People sometimes ask me if I have trouble coming up with ideas for columns. The answer is, "sometimes."
But I know that all I have to do is fire up the trusty Web browser, head on over to Fox News or Drudge Report or any of a dozen lesser online right-wing loony bins, where I'll often find the latest outbreak of what's come to be called Obama Derangement Syndrome for our pointing and mocking pleasure.
Take, for example, a recent interview conducted in the Fox News Echo Chamber by Sean Hannity, who indulged in yet another one of those head-wagging rounds of the game "Ain't Obama Awful/Yes, He Sure Is" with syndicated columnist Charles Krauthammer.
Hannity started with his usual prep-school-bully sneer, complaining about the president of the United States taking a "tropical vacation" during the so-called "fiscal cliff" crisis. By "tropical vacation," of course, Hannity meant "spending Christmas with his family in the American state where he was born." This is something I'm sure quite a few Americans did, Hannity included.
But remember, we're dealing with Fox News here, the Hot Zone for Obama Derangement Syndrome. No activity of this president, no matter how normal or benign, is beyond the ability of a raging ODS sufferer like Hannity to be outraged over.
On to Krauthammer, whom I've found hard to take seriously since a 2010 column in which he inveighed mightily against a value-added tax (VAT) which he predicted was coming. He urged his right-wing readers to "get ready to fight" against the VAT.
Funny thing is, no one in Congress or the administration had proposed any such thing, nor have they since, nor are they likely to. For an ODS sufferer, however, exhorting people to fight against legislation that doesn't exist is a classic symptom of the disease.
Another symptom is a deep paranoia combined with extreme cognitive dissonance, leading the sufferer to ascribe to his imagined antagonist both complete incompetence and fiendish craftiness.
Krauthammer credited Mr. Obama with no less an accomplishment than "shattering" the Republican Party and plunging it into civil war: "He's been using this, and I must say with great skill - and ruthless skill and success - to fracture and basically shatter the Republican opposition. ... His objective from the very beginning was to break the will of the Republicans in the House, and to create an internal civil war. And he's done that."
Wow. Not bad for a mere "community organizer" who was playing golf on vacation. It calls to mind the Honorable John McCain's complaint during his unsuccessful presidential campaign against Mr. Obama that the blame for rising gas prices could be laid at Obama's feet, even though he was, according to other McCain ads, only the inexperienced junior senator from Illinois.

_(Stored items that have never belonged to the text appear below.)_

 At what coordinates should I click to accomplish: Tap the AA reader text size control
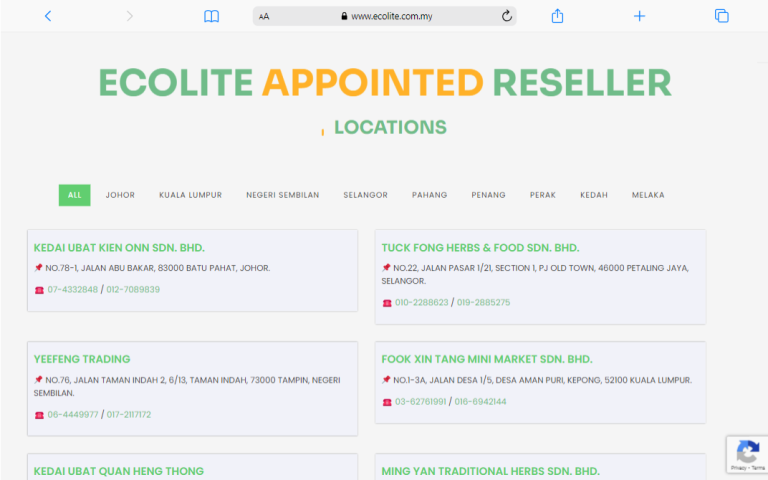click(264, 16)
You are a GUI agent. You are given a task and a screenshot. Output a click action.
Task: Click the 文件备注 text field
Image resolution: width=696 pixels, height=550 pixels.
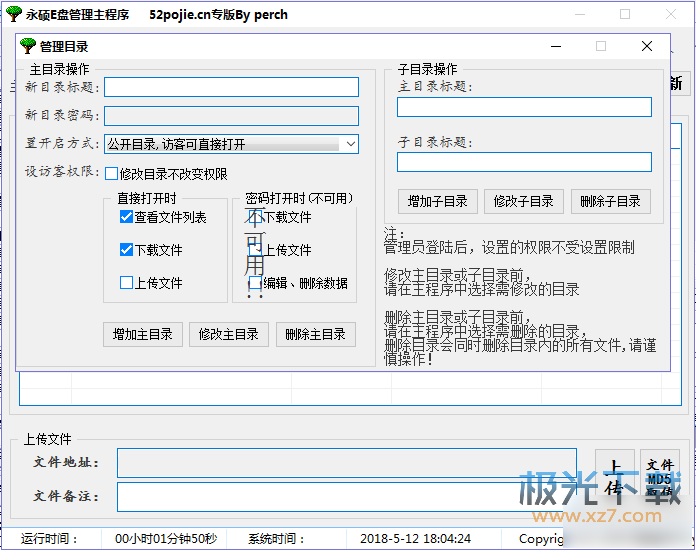[346, 496]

As I observed at the time, you don't want to make someone that powerful angry. Lord knows what he could do if he was really paying attention.
So, what does Krauthammer think the president should do, now that he has crushed his enemies, seen them driven before him, and heard the lamentation of their women?

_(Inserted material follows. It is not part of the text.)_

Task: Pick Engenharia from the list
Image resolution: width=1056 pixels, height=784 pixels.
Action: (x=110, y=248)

Simple. He should give up. Accept Mitt Romney's non-plan of closing undefined loopholes to raise revenue, rather than raising tax rates on the wealthy, which was what the president said he was going to do during the election - an election, lest Krauthammer has forgotten, that he won. If Obama doesn't capitulate entirely, Krauthammer predicted, he'll be blamed for the "fiscal cliff" and go down in history as a "failed president."
Of course, Krauthammer also confidently predicted that Romney was going to eke out a win rather than losing in a landslide, because, according to him, Obama already was a "failed president." He also ignored the polls which show that more people will blame Republican intransigence for any failure to reach an agreement than blame the Democrats.
Here we have two more symptoms of ODS: (1) the unshakeable conviction that the consequence of losing an election is that the victorious side is still required to give you everything you want; and (2) the inability to learn from experience.
People like Hannity and Krauthammer never recognize that the last time they made predictions like this, they were wrong and the polls were right, and that maybe this blithe self-assurance is not confidence but delusional thinking.
Can ODS be cured? In the case of people like Krauthammer and Hannity, we may never know, because it's one of the few mental illnesses that's actually profitable for some of its sufferers.
But at least it gives me something to write about.